Paul Cooper, corporate reporting manager of the Association of Chartered Certified Accountants (ACCA) is keen to point out that there are elements in the draft his organisation does like, such as the guidance surrounding what constitutes a lease and what constitutes a service contract, although the ACCA has ultimately rejected the 2013 draft.
He says: "One thing which we particularly liked was that they left it for the lessor or the lessee entity to decide on how they aggregate disclosures for common types of leases."
Grant Thornton partner John Hepp says the 2010 draft took leases from executory contracts – whereby the expense isn’t recorded until it is incurred – to being a straight financing, with the debt and assets recognised on the balance sheet.
"As a result, the expense recognition pattern would tend to be front loaded due to the higher amount of interest allocated to earlier years based on the remaining ‘debt’ outstanding at that point," Hepp said.
It is in order to address this issue, the IASB and FASB have divided leases into Type A leases and Type B leases, depending on whether the asset being leased was real property or not.
Hepp added: "The front loading issue was addressed by creating a new model of amortisation of the leased asset," meaning "you would still have the front loading of interest expense, but that would be offset by having reduced amortisation in the early years that would increase over time."
For Petta, although he is "pleased that they moved away from a one-lease model, the way they made the classification, in terms of recognising lease expense, we think, makes no sense".
One concern ACCA’s Cooper has with the right of use model is that the IASB still needs to make some clarifications about the nature of the right of use asset: "Is it a tangible, like a motor car, or is it an intangible, like a patent?"

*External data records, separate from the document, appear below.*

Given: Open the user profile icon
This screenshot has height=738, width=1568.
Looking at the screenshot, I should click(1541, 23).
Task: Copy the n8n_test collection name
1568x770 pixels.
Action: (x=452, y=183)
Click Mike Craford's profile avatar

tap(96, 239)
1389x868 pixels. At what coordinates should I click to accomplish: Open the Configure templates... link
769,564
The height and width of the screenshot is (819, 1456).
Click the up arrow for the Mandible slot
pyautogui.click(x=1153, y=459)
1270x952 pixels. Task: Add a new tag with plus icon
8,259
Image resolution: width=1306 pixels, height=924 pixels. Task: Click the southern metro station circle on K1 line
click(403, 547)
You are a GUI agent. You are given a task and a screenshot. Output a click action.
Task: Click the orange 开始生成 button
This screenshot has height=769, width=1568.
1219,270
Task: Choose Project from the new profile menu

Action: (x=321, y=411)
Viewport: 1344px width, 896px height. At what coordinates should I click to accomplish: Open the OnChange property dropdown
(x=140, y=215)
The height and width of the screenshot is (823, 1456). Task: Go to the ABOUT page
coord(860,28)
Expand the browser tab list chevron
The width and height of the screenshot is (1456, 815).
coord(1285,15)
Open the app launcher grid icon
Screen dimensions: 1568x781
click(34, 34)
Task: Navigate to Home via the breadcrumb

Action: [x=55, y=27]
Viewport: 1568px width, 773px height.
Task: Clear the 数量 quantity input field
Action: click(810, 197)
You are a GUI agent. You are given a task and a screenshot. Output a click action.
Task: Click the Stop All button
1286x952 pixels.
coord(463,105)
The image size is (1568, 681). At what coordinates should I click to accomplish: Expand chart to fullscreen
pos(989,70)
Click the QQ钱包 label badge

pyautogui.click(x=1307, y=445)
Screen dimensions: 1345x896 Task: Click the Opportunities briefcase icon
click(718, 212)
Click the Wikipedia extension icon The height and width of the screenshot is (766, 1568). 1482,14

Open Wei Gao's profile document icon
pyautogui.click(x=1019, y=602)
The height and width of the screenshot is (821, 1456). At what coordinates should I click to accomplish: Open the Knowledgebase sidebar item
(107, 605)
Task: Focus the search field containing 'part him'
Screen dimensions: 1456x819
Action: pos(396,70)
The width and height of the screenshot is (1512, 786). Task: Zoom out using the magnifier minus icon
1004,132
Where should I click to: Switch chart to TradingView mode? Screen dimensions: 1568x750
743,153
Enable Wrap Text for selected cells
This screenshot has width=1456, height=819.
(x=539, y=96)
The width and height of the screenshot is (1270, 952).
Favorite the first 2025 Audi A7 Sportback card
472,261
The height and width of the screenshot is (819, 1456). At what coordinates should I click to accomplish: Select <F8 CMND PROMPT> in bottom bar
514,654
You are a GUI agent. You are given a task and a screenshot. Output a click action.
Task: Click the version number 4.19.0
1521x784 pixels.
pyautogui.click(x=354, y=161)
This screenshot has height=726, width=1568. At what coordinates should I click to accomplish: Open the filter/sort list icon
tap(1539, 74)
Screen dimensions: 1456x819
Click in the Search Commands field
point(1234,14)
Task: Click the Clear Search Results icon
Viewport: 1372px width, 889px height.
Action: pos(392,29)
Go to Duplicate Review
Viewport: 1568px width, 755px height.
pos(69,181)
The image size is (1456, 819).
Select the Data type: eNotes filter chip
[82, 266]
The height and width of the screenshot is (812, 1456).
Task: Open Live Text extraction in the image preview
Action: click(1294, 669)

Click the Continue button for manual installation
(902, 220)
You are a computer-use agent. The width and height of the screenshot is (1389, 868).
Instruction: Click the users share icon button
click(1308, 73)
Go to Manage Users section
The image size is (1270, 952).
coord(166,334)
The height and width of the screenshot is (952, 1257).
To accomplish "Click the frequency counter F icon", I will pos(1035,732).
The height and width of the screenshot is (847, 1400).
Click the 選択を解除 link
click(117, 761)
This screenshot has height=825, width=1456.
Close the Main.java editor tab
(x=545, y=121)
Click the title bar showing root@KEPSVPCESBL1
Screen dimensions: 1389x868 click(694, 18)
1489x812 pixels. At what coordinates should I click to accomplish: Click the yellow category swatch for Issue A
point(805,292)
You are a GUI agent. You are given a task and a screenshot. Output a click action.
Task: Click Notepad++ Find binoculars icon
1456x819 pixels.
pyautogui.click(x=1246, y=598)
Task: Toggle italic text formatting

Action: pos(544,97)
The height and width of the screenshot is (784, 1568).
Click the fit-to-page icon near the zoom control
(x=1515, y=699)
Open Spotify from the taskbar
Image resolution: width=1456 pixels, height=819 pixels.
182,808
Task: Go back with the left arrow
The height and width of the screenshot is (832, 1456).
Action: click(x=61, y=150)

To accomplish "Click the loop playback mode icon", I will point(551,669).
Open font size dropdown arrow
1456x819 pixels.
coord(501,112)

The overwhelming criticism from those Leasing Life speaks to is that the new draft will make things overly complicated, and in many cases won’t present end-users with more useful information.
This complexity is partly thanks to the right of use model. Hepp explains: "The right of use model requires you to first distinguish if the contract as a whole is a lease or not, then whether certain elements within the contracts are a lease or not, and then only the lease elements would get recorded and put on a balance sheet as a right of use asset. And only the payments associated with those elements would get recorded on the balance sheet. Needless to say, that’s going to be quite complex and quite a bit of work."
The FLA’s Rose says the general consensus, based on feedback from FLA members, appears to be the added complication won’t result in better information. There are also complaints that the rules are vague and open to interpretation, says Cooper.
Petta says: "If [the boards] did nothing we’d be very happy. We basically think that FAS 13 and IAS 17 work."
The ACCA would also be happy if IAS 17 were to be retained in preference to the new draft, albeit "beefing it up" by increasing the disclosure around operating leases and lowering the bar between whether something is a finance lease or an operating lease.
Hepp says Grant Thornton would also retain the IAS 17 model, but would "update it from a risks and rewards model to a control model. "It’s not rejecting the model, it’s just updating it," he said.
When asked to comment, the IASB said it had received 600 responses to the exposure draft, and added: "The boards expect to discuss a summary of that feedback at the November joint board meeting, with board re-deliberations of the proposals expected to begin in December."
A FASB spokesperson said: "Currently, FASB and IASB staff are analysing the international feedback received through outreach activities, round table meetings, and comment letters."
Correction: A previous version of this article misspelled Ralph Petta as Ralph Petter. This has now been amended. Leasing Life apologies for the error.